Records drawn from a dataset
Content starts

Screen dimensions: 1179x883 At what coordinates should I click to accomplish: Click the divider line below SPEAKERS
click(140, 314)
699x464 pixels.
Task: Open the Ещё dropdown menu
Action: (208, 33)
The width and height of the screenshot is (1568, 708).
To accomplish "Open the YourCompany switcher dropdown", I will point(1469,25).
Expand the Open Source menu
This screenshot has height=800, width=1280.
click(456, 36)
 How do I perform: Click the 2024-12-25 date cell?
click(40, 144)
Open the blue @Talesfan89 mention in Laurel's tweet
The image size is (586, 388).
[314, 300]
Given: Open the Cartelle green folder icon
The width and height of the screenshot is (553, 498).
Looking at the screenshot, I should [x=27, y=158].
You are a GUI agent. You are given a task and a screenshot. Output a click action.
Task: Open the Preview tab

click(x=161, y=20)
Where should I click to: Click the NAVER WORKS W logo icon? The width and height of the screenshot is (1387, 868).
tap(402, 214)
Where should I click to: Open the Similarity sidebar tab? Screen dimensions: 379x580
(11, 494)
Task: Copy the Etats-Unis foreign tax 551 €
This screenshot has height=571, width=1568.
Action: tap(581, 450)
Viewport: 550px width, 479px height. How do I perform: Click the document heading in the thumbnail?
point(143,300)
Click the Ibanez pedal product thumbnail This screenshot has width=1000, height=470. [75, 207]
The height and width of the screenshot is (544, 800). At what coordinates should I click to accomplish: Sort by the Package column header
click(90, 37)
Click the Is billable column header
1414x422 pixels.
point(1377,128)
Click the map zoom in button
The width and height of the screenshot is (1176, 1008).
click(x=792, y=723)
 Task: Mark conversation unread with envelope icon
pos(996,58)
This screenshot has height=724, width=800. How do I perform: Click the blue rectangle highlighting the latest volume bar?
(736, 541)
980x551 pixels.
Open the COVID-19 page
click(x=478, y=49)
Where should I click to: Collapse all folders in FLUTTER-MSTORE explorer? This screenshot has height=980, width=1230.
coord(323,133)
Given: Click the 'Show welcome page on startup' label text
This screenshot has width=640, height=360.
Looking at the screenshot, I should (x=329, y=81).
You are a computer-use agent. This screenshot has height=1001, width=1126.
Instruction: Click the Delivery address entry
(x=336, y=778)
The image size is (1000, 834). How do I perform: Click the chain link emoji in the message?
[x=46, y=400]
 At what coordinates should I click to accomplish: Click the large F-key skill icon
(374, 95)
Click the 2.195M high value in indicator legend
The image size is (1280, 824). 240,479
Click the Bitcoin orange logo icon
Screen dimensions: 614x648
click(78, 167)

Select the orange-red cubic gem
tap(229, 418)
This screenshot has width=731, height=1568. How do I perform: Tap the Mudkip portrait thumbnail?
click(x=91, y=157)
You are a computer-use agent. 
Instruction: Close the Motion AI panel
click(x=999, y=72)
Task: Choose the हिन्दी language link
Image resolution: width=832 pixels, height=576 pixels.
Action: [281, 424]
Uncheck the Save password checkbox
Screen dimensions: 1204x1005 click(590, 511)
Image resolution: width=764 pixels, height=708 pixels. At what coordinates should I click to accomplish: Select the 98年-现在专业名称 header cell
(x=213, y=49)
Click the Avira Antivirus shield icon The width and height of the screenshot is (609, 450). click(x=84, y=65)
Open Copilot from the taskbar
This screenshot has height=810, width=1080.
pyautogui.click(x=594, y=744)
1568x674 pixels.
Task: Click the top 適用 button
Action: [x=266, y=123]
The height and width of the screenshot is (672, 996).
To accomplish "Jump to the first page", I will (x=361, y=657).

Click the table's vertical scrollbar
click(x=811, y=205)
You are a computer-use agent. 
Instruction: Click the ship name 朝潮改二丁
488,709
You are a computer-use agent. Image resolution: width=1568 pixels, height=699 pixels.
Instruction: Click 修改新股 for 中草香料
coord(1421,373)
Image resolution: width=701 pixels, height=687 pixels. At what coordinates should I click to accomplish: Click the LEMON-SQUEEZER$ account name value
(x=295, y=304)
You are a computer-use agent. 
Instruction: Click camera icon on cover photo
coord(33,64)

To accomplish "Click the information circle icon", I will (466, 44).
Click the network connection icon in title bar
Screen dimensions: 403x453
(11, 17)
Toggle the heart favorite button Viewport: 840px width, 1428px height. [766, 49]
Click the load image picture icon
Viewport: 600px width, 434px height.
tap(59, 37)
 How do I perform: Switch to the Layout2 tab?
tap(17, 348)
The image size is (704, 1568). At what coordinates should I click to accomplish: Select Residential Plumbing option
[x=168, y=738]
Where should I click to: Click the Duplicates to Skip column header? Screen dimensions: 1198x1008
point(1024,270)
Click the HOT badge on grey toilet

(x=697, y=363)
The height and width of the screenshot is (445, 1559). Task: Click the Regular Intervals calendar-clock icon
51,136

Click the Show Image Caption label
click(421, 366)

Content ends

§ What the task asks: The response must contain each line above that holds the string "will".

§ Response below:
To accomplish "Open the YourCompany switcher dropdown", I will point(1469,25).
To accomplish "Jump to the first page", I will (x=361, y=657).
To accomplish "Click the information circle icon", I will (466, 44).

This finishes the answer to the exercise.